If you were subpoenaed to appear at the head-teacher’s office your life that week was likely to take a turn for the worse. The message on the plague was the head-teacher’s cherished pet, and the fact that you were summoned on suspicion of laziness meant you were in direct violation of that cardinal rule: don’t cross the head-teacher. Sitting across his wide desk, he would look up at you, tilting his chin upwards for emphasis of authority and ask you to state your purpose for being there in his office. Clearly, the man knew why he had summoned you; yet, he must have enjoyed seeing your perplexed expression as you twisted the little English you knew trying to explain your guilt away. Then, sitting up from his chair, he would motion you to a cabinet on the side of the room, where he kept files on everyone in the school – cooks, night watchmen, teachers, students, and others. One time I was summoned to his office for dishonoring one of the many prefects’ codes of conduct by dressing in a sleeveless t-shirt at a Sunday morning assembly. I had made the t-shirt myself by tearing off the sleeves of my dorm’s official t-shirt, but I must have used excess force pulling off one of the sleeves and a made a huge tear along the seam. As a result, a gaping hole exposed my left ribs, and a flap of cloth swung loosely below my armpit. However, I did not mind the fact that my ribs were visible to anyone with the time to count them, or to the school bullies who loved to jab at my bare skin. I was proud of my handiwork.

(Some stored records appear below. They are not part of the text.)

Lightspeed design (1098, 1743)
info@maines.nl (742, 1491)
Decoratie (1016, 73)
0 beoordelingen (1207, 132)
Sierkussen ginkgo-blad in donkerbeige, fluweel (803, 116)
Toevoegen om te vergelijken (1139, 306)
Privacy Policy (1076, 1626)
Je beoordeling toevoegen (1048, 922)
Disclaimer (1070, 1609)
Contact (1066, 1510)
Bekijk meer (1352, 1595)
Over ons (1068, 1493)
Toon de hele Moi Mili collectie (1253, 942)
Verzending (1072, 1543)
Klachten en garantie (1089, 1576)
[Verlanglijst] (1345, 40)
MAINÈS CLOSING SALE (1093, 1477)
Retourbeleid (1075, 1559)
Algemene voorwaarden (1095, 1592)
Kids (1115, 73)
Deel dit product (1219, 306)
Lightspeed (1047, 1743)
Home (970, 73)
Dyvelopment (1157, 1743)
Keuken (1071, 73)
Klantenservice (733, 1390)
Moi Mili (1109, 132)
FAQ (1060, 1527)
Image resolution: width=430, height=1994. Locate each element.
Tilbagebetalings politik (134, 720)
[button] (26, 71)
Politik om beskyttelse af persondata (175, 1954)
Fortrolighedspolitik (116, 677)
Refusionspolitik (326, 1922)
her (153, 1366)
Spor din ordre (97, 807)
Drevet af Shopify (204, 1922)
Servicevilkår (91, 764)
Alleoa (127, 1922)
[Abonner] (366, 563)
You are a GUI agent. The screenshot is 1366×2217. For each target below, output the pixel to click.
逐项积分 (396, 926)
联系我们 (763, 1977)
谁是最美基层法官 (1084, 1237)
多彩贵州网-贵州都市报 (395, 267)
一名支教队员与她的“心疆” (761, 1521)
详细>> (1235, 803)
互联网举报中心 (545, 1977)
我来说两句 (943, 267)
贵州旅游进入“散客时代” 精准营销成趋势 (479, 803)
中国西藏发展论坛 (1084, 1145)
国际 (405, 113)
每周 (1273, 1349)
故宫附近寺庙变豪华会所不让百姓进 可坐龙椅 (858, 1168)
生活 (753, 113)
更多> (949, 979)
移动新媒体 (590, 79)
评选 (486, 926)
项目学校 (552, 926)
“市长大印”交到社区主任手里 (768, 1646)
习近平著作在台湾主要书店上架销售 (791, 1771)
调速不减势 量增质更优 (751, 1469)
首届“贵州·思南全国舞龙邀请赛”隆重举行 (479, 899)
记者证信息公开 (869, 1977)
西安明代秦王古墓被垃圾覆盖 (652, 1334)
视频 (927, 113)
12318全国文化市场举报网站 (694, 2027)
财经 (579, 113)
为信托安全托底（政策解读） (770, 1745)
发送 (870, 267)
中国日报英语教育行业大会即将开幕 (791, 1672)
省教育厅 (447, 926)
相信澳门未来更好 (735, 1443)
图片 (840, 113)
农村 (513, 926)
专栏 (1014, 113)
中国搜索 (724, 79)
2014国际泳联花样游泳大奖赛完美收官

Anyways, back to the head-teacher’s office. He had ceremoniously conducted his chin-up, ritualistic first examination and ordered me to pull my file from the shelf of folders in the cabinet. As my fingers racked the stack of multicolored folders, I couldn’t stop wondering why he felt the need to color-code every file. Finally, I pulled my file and handed it to him. Trembling I awaited his verdict. Guilty! I could almost hear the head-teacher’s blood-curdling sentence being handed to me. After some minutes, the short schoolteacher emerged from his chair and straightened himself up, apparently in an effort to match my height. Realizing the limitation of his height, he sank back to his chair, let out a long sigh, and took another look at my record. Finally he started, “I cherish…” There, he said it! The head-teacher like to use the word “cherish,” so much that his whispered nickname in the student community was “I cherish.” I almost let myself smile at the dramatic overuse of the word, but I was reminded of my precarious reality by his irritated “Ahem!” Flashing his eyes in my direction, he stated that I was being let of the hook for several reasons, among them the fact that I was an otherwise exemplary student leader, and I posted consistent, stellar grades in class. Other than my attempt to conform to the dress fashions of the time, I had an impeccable record. I was being let off with a first-and-last warning. I was unceremoniously dismissed from his office, but not before the head-teacher had made it clear that he had his eyes on me. “I’ll keep in touch,” he had said. Until my graduation from high school, I could not shake the feeling that I was always being monitored with hawkish attention.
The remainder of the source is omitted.